反応終了後のけん化価(SV)は11.7mg−KOH/gであり、ハイドロカーボン(HC)量は0.01%(ガスクロマトグラフ法)であった。
参考例2
実施例2の回収残渣添加反応において、アルカリ成分を除去した蒸留残渣を加えないこと以外は実施例2と同一の条件で、脂肪酸メチルエステルの水素添加反応を行った。
反応終了後のけん化価(SV)は11.2mg−KOH/gであり、ハイドロカーボン(HC)量は0.02%であった。
実施例2、参考例2の結果を表2に示す。
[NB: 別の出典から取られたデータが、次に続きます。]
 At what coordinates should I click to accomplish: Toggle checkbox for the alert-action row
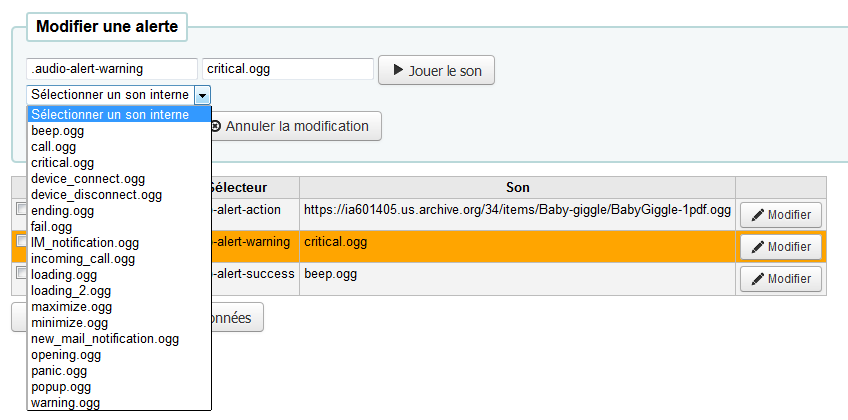pos(21,210)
温水及び酸を用いてアルカリ成分除去処理を行った蒸留残渣を添加したもの(実施例2)は、蒸留残渣を添加せずに反応したもの(参考例2)と同等のけん化価の低下が見られ、触媒活性の低下を防止できることが示される。
Figure 0004034289
実施例3〜8
表3に示すアルカリ濃度を有する各種蒸留残渣に対し、表3に示す各種温水添加及び酸添加処理を施した場合のアルカリ成分除去結果を表3に示す。温水処理のみでも69.0%のアルカリ成分が除去され(実施例3)、酸処理との併用により更に効率的にアルカリ成分を除去することが示される。
Figure 0004034289

Claims (3)

  1. 脂肪酸エステルに水素添加して粗脂肪アルコールを得る工程(以下水素添加工程という)、得られた粗脂肪アルコールにアルカリ成分を添加して蒸留精製を行い脂肪アルコールを得る工程(以下蒸留工程という)を含む脂肪アルコールの製造方法であって、蒸留工程で得られる蒸留残渣の一部又は全部を回収して、蒸留残渣のアルカリ成分を除去した後、水素添加工程又は原料脂肪酸エステルに添加する工程を含む、脂肪アルコールの製造方法。
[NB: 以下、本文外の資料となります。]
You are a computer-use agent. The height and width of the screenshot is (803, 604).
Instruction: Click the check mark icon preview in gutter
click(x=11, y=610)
  2. アルカリ成分の除去を、蒸留残渣と水とを混合した後、油水分離することにより行う、請求項1記載の脂肪アルコールの製造方法。
  3. アルカリ成分の除去を、蒸留残渣と酸及び水とを混合した後、油水分離することにより行う、請求項1又は2記載の脂肪アルコールの製造方法。